The key to heightening relationships right now is increasing the number of shared experiences grandparents and grandchildren have, experts say. There are a few simple ways to do this.

Grandparents have an opportunity to become part of their grandchild’s daily routine, even remotely. For older children, grandparents can be homework helpers and tutors. Dr. Arthur Lavin, a Cleveland pediatrician and chairman of the American Academy of Pediatrics committee on psychosocial aspects of child and family health, has two granddaughters, one school age, who live in Hong Kong. “We see her lessons and we can comment on them. It’s actually strengthened our connection,” he said.

Grandparents may also pass along family history, culture and traditions via real-time cooking lessons, offering recipes and step-by-step instructions in their native language. “You could share your great-grandmother’s chocolate chip cookie recipe and agree to both make them and then eat them together on the phone,” offered Dr. Ken Ginsburg, director of programs at the Center for Parent and Teen Communication at the Children’s Hospital of Philadelphia.

Dr. Ginsburg also suggests families ditch technology at times and fortify their bonds by sending letters. “It’s really important for children to know that adults think about them even when we’re not talking to them or present with them,” he said. Another upside of writing letters is that they can be saved, leaving open the possibility that grandchildren will reread them with new understanding and appreciation as they grow. Surprise packages also do the trick. “Everybody likes receiving packages,” Dr.
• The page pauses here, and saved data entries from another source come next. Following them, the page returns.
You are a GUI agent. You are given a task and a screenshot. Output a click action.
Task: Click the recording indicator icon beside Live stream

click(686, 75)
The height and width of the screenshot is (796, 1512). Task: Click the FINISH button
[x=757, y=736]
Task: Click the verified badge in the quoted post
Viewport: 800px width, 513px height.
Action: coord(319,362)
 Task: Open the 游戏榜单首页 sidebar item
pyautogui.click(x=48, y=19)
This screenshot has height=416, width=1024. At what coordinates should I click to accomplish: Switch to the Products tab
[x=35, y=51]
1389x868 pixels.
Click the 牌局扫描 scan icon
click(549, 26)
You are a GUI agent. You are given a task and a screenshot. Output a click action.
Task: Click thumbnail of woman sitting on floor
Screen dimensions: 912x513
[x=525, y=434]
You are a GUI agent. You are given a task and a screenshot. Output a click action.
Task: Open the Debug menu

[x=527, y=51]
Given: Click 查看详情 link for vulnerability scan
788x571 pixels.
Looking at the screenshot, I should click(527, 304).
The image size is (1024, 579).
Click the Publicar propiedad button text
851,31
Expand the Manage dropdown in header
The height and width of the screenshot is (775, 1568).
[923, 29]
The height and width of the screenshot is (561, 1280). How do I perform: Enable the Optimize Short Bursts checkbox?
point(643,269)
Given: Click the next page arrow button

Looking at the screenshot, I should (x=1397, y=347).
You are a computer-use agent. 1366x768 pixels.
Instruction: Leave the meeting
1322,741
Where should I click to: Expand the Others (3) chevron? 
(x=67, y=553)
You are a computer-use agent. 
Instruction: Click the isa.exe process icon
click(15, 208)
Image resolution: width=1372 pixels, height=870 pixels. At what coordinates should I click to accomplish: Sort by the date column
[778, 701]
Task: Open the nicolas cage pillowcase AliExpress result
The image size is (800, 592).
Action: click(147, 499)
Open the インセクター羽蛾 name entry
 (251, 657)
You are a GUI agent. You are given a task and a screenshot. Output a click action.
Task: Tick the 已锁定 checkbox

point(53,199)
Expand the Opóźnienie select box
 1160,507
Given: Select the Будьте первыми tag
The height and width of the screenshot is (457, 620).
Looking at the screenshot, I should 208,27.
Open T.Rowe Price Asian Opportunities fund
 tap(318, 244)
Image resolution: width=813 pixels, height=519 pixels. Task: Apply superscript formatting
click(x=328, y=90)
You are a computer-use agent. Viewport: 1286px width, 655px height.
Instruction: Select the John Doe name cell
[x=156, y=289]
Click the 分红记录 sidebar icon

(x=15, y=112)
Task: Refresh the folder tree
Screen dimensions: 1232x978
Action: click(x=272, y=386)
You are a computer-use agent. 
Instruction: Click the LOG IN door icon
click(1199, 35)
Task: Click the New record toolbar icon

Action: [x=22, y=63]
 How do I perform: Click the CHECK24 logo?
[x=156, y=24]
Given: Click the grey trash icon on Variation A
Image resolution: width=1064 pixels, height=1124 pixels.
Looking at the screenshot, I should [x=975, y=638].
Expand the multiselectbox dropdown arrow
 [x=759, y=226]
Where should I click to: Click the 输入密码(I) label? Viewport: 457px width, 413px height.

Ginsburg said. “When you open it up, you’re literally reminded, someone was thinking about me.”

Parents may also encourage children to send art projects and drawings to grandparents.

These strategies may be worth keeping up even after the pandemic, because grandchildren and grandparents benefit from spending time together. In a special issue of the Journal of Contemporary Science in 2018, focusing on grandparents, researchers noted that “There is now a growing body of research that illustrates grandparent involvement is associated with improved mental health, improved resilience and pro-social behaviour in grandchildren.” Other research found that’s particularly important if their parents are divorced, separated or remarried. Likewise, the 2019 AARP survey found that grandparents who feel invested in the lives of their grandchildren enjoy better emotional and physical health.

To Ms. Roberts in New Orleans, this kind of purposeful relationship building feels urgent. “I’m losing time. I have fewer days ahead of me than I have behind me,” she said. “I need to make an impact.”